The IMPACT survey addresses some of the gaps in our knowledge of the economic impact of OI that has rarely been explored in past studies. The large sample size of this dataset enables stratification by individual characteristics. This approach allows us to gain valuable insights into the factors driving healthcare use among individuals with OI.

It is important to note that our study likely underestimated the genuine healthcare needs of individuals with OI due to the timing of the survey, which coincided with the COVID-19 pandemic. The onset of the pandemic significantly influenced healthcare-seeking behaviours, especially for individuals with high-risk conditions like OI. Government and health authorities recommended that people with chronic conditions should minimise exposure to the virus by staying at home [34]. For instance, during the initial UK lockdown in April 2020, HCP visits dropped by 32%, primarily in-person appointments fell from 84% to about 50%, and diagnostic tests reduced to focus on managing COVID-19 cases [35, 36]. While the impact of COVID-19 cannot be fully mitigated within this research, the survey included questions to estimate the effect of the pandemic and better understand limitations of this dataset.

Although this study was open to individuals from all geographies, respondents from North America and Europe are predominantly represented. However, because of the large sample size, unique insights into previously underreported geographies and demographics are possible. Due to the inclusion of a wide range of geographies this dataset includes individuals from multiple healthcare systems and cannot mitigate for varying healthcare pathways, access levels and healthcare provision.
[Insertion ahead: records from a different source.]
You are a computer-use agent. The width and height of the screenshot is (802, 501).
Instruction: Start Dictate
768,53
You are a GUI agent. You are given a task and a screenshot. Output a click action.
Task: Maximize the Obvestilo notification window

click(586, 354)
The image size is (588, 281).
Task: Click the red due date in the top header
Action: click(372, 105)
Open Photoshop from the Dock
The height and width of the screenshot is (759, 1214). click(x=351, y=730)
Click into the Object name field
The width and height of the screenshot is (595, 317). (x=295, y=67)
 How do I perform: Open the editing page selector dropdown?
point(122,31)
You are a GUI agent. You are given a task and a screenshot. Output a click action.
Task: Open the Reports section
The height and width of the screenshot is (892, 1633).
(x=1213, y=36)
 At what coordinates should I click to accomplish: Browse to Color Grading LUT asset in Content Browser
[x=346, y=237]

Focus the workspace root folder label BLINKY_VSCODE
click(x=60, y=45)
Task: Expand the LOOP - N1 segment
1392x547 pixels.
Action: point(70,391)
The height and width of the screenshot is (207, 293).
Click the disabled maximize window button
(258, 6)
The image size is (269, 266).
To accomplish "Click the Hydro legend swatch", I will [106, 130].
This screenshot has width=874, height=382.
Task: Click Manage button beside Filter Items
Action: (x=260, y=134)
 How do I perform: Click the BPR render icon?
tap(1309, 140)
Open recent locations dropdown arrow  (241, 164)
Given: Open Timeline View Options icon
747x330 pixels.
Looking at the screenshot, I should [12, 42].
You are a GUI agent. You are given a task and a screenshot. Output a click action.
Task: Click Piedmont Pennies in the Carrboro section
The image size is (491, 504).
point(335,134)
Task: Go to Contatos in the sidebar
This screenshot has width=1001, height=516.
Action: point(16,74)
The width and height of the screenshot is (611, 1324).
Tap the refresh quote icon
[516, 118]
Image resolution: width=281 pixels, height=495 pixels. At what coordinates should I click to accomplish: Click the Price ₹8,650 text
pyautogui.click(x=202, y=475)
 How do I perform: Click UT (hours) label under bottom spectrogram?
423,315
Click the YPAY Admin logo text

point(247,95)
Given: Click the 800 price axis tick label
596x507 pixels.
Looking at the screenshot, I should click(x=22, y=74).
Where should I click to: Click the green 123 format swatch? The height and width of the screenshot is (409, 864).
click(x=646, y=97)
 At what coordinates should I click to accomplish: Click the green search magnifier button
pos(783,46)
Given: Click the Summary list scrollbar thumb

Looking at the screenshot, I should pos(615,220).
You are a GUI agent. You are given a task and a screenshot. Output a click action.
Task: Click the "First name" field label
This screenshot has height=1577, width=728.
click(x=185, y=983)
Consequently, accurately estimating the typical healthcare-seeking behaviour of adults with OI becomes difficult.

Self-reported data are less robust than registry data and are affected by recall bias; however, the bottom-up approach of collecting patient data allows the capture of costs that are not commonly accounted for, such as out-of-pocket spending and missed workdays. This study did not seek to distinguish healthcare spending specific to OI from healthcare use for any other needs, in part to avoid confounding self-reported data collected within this work further, but this limits our ability to estimate incremental additional costs compared with the overall population.

As an exploratory cost of illness study, our main aim was to offer a snapshot of healthcare resource use and costs among adults with OI. As an international survey designed to reach as large a population as possible with a rare condition, the study was not set up to establish diagnosis-specific costs. Furthermore, market prices were not adjusted to reflect true costs. Despite insights gained from comparisons with past population-based research, the absence of a control group limits the generalisability of our findings, preventing us from capturing incremental costs over time [23].

Conclusion

IMPACT has generated a novel insight into the healthcare use, productivity losses and out-of-pocket spending of individuals with OI and estimates drivers of increased costs to individuals and society. The analysis of driving factors of healthcare use among individuals with OI underscores the diverse needs within the OI community.